Problems |
a – Write out the stretch from "The Committee has determined" through "observations described below." in the passage on linking ESG to executive compensation, word for word.
b – Please extend the passage on linking ESG to executive compensation, picking up right after its final sentence.

Passage provided |
--- BEGIN ---

Strong ESG-Executive Compensation Linkage

In recent years, in part due to investor interest, the Committee has engaged in frequent discussions with its compensation consultant, WTW, and management and reviewed market practices regarding ESG-executive compensation linkage. The Committee noted that our strategic pillars include leading in an environmentally and socially responsible manner, and it aims to approve executive compensation that reflects our strategies and incents achievement of company goals.

The Committee has determined that our existing compensation practices and talent management priorities reflect our ESG strategies, hold our leaders accountable and reward results. The Committee has made, among other things, the observations described below.

 

   

Approximately one-third of the measures on our 2022 business group scorecards related to ESG, incenting our leaders to achieve these objectives and providing visibility and accountability to ensure continuous improvement. These scorecards help surface any ESG underperformance relative to our goals and offer an assessment tool in year-end performance discussions.

 

   

Our senior leadership, including our NEOs and Vice Presidents, have accountability for driving our ESG progress. In making their compensation decisions, our managers consider not only financial or business achievements, but also an individual’s success in advancing our ESG priorities, consistent with our company’s values and strategies.

 

   

Although the AIP financial modifier does not include ESG metrics, our financial performance in part reflects our ESG progress and a key component in determining an AIP award is the individual modifier, which reflects an overall qualitative assessment of performance. In determining their 2022 AIP awards, the Committee discussed the ESG achievements of our NEOs in assessing their performance and determining their individual modifiers.

--- END ---

Given information |
--- BEGIN ---

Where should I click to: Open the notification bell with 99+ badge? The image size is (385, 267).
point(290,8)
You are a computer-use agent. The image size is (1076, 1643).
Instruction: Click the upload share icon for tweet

--- END ---

Solved problems |
a –
The Committee has determined that our existing compensation practices and talent management priorities reflect our ESG strategies, hold our leaders accountable and reward results. The Committee has made, among other things, the observations described below.

b –
 

   

Diversity and Sustainability are two of our company’s values. Our annual Leadership Excellence Awards are granted to individuals and teams globally in each of these categories, with awardees receiving at least a 120% individual modifier on their AIP award, subject to the overall AIP award cap of 200%. In 2022, 68 employees received awards for either diversity or sustainability, with 17 additional individuals recognized for their work in their communities.

The Committee recognizes that our financial success in recent years has been inextricably linked to our substantial ESG progress. We have consistently innovated more sustainable solutions, which have provided significant competitive advantage, helping fuel our success in the marketplace and deliver strong performance for all our stakeholders. While our compensation programs have had a role in advancing our ESG progress, we are working to advance our journey primarily because we believe that our company can have a long-term positive impact on people and our planet.

After discussing benchmark data on market practices with management and WTW, the Committee noted that the majority of S&P 500 companies report considering ESG performance in their executive compensation programs, with most doing so in ways similar to the way in which we do. The Committee has committed to regularly reviewing evolving stakeholder expectations and market practices, and reevaluating the continued appropriateness of its approach. In the fourth quarter of 2022, reflecting on the results of our stockholder engagement program and market practices, the Committee determined for the time-being to maintain its current approach to the consideration of ESG matters in approving executive compensation.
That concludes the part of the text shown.